ТЕКСТ УПРАЖНЕНИЯ:
У меня была маленькая собачка, ласковая такая, умная, но, видать, волки потащили. Два года ей было. Я сяду — и она рядом, а когда играть нет сил, я ей так и говорю — она понимает, ложится на кровать и просто отдыхает. Мы с ней так друг к другу привыкли… А как не привыкнуть, когда мы вдвоем тут? Никого ж больше нет! — снова иронизирует пенсионерка. — И вот бегала она, бегала по улице, а потом глядь — нет ее. И не приходит. И следов никаких. Звери сюда часто приходят. В прошлом году кабаны картошку выкопали — всю до единой сожрали. А до этого олень яблоньку рогами сломал.
Раньше волки часто приходили, но в последний год не видела. Сначала страшно было, а потом привыкла, даже внимания не обращаю. Майор, а найдете мне собачку какую на заставе? У вас же там много. Может, неудалый какой-нибудь найдется.
— Найдем, бабуль, не проблема. Не на заставе, так на форуме найдем. На следующей неделе привезу.
— Но только не таксу! Не нравятся они мне.
Собака бабушке нужна не для охраны — для общения. Говорит, бояться здесь ей нечего.
— Когда здесь граница появилась, бандитов я тоже перестала бояться: сюда лишний человек не пройдет, только проверенный. Правда, и почтальоны сюда тоже не доезжают, и в выборах я не участвую… Выходит, президента ни разу и не выбирала. Ко мне только ксендз раз в год, на Рождество приходит, когда по всем деревням ездит.
Раньше старушка неплохо вязала и вышивала. В шкафу она хранит вязаные свитера, платки с вышивкой, скатерти… Когда-то люди из соседних деревень охотно покупали плоды ее творчества, теперь же работать не позволяют глаза. Приходится довольствоваться только книгами да радио.

ИСХОДНЫЕ ДАННЫЕ:
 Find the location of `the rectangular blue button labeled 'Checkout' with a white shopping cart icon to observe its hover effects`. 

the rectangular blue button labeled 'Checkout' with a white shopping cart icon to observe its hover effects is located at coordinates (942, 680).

ЗАДАНИЕ 1:
Продублируйте фрагмент текста упражнения начиная со слов "Раньше волки часто" и заканчивая словами "следующей неделе привезу.".
ЗАДАНИЕ 2:
Перечислите диких зверей, которые, согласно тексту упражнения, приходили к пенсионерке.
ЗАДАНИЕ 3:
Кто, по тексту упражнения, приходит к пенсионерке раз в год и в какой праздник?

РЕЗУЛЬТАТ ЗАДАНИЯ 1:
Раньше волки часто приходили, но в последний год не видела. Сначала страшно было, а потом привыкла, даже внимания не обращаю. Майор, а найдете мне собачку какую на заставе? У вас же там много. Может, неудалый какой-нибудь найдется.
— Найдем, бабуль, не проблема. Не на заставе, так на форуме найдем. На следующей неделе привезу.

РЕЗУЛЬТАТ ЗАДАНИЯ 2:
Волки, кабаны, олень.

РЕЗУЛЬТАТ ЗАДАНИЯ 3:
Ксендз приходит на Рождество.